Data in this exercise:

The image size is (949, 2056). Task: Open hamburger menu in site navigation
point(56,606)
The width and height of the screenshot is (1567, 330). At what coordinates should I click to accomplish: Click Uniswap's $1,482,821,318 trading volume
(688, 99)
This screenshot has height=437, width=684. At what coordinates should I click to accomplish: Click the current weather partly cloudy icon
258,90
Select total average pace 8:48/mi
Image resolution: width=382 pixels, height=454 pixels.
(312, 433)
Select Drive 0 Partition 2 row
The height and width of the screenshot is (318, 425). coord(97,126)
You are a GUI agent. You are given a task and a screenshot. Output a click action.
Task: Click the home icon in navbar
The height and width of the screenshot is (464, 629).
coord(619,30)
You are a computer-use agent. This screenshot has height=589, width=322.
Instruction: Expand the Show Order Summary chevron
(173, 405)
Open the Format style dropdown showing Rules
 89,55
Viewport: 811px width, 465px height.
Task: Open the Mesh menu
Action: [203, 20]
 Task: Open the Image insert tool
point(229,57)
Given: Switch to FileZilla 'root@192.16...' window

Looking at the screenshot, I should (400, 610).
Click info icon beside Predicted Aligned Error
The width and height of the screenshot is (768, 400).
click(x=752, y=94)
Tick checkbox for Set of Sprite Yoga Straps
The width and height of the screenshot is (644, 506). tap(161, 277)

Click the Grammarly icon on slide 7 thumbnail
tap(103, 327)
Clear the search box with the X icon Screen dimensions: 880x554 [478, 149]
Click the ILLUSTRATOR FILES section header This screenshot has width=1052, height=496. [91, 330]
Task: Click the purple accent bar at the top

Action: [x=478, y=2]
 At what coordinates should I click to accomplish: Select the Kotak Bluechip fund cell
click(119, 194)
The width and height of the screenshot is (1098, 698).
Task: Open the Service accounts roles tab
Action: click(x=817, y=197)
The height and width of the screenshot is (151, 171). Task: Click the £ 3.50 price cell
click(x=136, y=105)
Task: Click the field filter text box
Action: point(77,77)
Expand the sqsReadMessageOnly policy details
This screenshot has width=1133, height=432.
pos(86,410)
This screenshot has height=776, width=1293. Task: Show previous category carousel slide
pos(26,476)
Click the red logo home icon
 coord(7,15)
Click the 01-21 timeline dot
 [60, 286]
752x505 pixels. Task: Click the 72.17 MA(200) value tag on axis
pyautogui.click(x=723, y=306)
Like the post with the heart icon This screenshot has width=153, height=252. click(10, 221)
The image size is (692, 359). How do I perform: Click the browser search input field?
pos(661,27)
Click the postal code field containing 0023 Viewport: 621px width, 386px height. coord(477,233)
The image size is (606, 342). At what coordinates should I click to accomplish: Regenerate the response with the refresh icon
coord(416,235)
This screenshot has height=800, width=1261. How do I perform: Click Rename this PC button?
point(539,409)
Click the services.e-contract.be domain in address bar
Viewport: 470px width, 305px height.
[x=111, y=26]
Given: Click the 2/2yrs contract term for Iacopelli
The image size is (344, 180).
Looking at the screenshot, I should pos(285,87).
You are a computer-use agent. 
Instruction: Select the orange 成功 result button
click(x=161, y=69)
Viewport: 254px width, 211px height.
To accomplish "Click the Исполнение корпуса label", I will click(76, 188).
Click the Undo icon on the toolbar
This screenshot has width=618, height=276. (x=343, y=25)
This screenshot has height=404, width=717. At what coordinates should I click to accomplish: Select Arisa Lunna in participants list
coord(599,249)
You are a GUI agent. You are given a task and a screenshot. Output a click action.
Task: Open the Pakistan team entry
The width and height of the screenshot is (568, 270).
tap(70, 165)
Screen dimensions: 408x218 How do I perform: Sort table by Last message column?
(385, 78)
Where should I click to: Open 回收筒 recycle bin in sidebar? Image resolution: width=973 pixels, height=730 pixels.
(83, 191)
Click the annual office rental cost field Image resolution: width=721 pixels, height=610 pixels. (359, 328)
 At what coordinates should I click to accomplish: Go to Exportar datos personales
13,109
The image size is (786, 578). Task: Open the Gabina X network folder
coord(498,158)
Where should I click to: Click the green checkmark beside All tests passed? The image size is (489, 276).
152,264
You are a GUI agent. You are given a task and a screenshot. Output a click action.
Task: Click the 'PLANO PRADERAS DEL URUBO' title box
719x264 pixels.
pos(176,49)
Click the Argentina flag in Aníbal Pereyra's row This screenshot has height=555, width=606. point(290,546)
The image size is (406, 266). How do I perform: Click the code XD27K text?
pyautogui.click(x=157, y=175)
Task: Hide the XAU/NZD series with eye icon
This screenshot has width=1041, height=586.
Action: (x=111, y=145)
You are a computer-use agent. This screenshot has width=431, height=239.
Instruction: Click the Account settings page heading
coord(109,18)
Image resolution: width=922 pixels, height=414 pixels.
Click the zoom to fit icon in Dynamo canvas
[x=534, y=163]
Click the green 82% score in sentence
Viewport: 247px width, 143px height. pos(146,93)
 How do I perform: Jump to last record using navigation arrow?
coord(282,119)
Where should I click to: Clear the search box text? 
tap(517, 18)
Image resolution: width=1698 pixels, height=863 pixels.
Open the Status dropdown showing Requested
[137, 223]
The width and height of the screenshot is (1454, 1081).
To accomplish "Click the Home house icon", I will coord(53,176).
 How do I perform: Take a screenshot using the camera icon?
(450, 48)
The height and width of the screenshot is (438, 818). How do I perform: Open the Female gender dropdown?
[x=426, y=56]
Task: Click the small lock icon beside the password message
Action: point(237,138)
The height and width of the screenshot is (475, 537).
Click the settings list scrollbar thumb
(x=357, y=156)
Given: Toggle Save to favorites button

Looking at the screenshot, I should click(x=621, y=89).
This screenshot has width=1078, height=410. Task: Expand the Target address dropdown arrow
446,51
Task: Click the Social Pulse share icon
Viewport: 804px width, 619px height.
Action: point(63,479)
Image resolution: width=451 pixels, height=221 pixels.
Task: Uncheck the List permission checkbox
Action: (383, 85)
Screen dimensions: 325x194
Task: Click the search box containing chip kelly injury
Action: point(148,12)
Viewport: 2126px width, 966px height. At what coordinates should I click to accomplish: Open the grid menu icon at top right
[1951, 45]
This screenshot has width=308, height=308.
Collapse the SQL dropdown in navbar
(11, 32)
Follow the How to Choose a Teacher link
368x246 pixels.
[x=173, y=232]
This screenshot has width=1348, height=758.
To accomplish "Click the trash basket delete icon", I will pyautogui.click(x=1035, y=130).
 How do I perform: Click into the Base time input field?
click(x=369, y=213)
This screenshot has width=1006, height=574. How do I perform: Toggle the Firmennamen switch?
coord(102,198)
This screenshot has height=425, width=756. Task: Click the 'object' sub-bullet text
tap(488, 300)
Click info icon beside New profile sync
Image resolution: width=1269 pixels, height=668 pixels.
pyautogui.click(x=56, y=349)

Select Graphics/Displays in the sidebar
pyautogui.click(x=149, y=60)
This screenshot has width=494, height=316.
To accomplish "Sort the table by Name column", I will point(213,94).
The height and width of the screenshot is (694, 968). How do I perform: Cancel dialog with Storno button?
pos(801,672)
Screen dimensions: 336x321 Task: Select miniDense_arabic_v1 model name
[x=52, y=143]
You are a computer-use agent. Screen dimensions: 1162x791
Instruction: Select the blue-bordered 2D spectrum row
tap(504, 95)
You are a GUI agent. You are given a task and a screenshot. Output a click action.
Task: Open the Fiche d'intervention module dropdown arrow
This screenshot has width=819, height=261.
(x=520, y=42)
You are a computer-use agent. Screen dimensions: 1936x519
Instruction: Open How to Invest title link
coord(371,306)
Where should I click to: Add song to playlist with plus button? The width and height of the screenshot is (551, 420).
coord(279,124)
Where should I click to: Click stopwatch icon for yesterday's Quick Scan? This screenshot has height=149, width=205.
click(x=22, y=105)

Task to complete:
Could you transcribe the entries above word for word, from the line with "The image size is (606, 342)." down to the line with "Click the services.e-contract.be", keeping both?

Exercise solution:
The image size is (606, 342). At what coordinates should I click to accomplish: Regenerate the response with the refresh icon
coord(416,235)
This screenshot has height=800, width=1261. How do I perform: Click Rename this PC button?
point(539,409)
Click the services.e-contract.be domain in address bar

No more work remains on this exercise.